*WORK ITEM*.
Once you have located the line containing "Instruction: Select the Data results tab" in the material below, return it exactly along with each line after it through the line containing "Task: Click Role".

*DATA EXTRACTS*.

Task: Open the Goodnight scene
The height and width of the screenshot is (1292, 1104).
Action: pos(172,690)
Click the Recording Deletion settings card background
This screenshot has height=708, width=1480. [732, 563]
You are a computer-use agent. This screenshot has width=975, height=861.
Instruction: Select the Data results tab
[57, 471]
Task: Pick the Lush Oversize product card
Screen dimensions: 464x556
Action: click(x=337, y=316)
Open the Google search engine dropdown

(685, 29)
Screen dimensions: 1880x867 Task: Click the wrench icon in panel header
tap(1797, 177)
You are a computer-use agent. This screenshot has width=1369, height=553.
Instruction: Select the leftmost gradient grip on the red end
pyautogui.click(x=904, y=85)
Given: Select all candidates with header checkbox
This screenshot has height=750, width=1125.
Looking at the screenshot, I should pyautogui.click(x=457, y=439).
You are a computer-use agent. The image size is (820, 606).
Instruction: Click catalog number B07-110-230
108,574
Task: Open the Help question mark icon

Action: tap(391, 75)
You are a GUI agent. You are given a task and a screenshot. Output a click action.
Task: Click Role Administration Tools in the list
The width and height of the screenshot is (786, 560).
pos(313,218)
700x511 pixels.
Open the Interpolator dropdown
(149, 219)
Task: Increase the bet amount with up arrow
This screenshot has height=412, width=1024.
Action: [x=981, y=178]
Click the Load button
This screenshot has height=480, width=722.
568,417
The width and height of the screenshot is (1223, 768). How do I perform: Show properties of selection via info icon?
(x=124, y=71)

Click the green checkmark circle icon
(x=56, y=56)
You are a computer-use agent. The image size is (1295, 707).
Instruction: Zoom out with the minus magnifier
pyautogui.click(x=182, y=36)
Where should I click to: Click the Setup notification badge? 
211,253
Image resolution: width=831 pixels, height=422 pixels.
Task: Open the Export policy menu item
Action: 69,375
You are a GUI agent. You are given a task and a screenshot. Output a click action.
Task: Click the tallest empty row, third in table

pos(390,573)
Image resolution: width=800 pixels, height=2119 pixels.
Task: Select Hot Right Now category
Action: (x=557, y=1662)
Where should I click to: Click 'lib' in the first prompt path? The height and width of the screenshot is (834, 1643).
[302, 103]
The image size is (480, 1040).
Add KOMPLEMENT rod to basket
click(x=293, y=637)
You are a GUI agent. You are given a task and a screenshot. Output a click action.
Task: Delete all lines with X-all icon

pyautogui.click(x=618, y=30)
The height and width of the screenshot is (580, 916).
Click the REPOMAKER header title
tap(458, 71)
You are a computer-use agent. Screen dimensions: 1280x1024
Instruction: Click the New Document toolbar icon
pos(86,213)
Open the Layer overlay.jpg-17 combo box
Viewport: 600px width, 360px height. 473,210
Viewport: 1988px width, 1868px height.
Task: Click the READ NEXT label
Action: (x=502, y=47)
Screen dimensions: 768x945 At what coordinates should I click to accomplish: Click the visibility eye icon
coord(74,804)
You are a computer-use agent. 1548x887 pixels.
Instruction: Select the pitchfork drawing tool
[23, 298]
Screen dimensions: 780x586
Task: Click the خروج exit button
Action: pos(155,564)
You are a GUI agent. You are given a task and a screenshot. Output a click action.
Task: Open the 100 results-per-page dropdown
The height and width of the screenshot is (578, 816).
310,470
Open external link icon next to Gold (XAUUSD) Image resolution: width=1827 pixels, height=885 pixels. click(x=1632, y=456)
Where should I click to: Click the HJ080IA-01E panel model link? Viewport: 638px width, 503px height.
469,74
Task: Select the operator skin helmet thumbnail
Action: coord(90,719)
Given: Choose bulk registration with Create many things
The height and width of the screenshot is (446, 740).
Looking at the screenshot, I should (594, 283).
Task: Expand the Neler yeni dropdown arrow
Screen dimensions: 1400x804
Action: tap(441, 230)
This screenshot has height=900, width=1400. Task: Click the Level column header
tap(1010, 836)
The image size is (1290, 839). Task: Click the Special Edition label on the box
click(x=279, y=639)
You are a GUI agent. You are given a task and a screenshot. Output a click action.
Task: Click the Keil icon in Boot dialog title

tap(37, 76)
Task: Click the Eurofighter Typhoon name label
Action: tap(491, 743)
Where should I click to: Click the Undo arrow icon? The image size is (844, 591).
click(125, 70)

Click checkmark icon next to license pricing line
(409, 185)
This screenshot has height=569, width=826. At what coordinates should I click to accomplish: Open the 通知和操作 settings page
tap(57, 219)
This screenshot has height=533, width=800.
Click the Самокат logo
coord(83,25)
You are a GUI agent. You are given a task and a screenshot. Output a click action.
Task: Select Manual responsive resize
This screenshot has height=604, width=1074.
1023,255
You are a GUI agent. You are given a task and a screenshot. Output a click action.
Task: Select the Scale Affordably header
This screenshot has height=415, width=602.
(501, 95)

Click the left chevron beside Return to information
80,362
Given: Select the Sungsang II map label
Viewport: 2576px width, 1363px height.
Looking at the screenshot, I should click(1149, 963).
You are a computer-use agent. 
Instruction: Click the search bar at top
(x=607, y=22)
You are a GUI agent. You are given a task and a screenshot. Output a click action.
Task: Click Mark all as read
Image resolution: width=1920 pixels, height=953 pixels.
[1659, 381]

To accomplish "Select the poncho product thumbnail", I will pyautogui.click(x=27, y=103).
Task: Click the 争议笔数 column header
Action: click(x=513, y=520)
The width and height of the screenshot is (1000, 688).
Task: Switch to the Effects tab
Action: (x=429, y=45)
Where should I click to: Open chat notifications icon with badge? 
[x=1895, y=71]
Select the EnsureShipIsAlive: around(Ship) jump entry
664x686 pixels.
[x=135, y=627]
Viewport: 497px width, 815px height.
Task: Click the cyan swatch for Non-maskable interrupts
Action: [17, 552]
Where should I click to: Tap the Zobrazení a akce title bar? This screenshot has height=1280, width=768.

*WRITTEN ANSWER*.
Instruction: Select the Data results tab
[57, 471]
Task: Pick the Lush Oversize product card
Screen dimensions: 464x556
Action: click(x=337, y=316)
Open the Google search engine dropdown

(685, 29)
Screen dimensions: 1880x867 Task: Click the wrench icon in panel header
tap(1797, 177)
You are a computer-use agent. This screenshot has width=1369, height=553.
Instruction: Select the leftmost gradient grip on the red end
pyautogui.click(x=904, y=85)
Given: Select all candidates with header checkbox
This screenshot has height=750, width=1125.
Looking at the screenshot, I should pyautogui.click(x=457, y=439).
You are a computer-use agent. The image size is (820, 606).
Instruction: Click catalog number B07-110-230
108,574
Task: Open the Help question mark icon

Action: tap(391, 75)
You are a GUI agent. You are given a task and a screenshot. Output a click action.
Task: Click Role Administration Tools in the list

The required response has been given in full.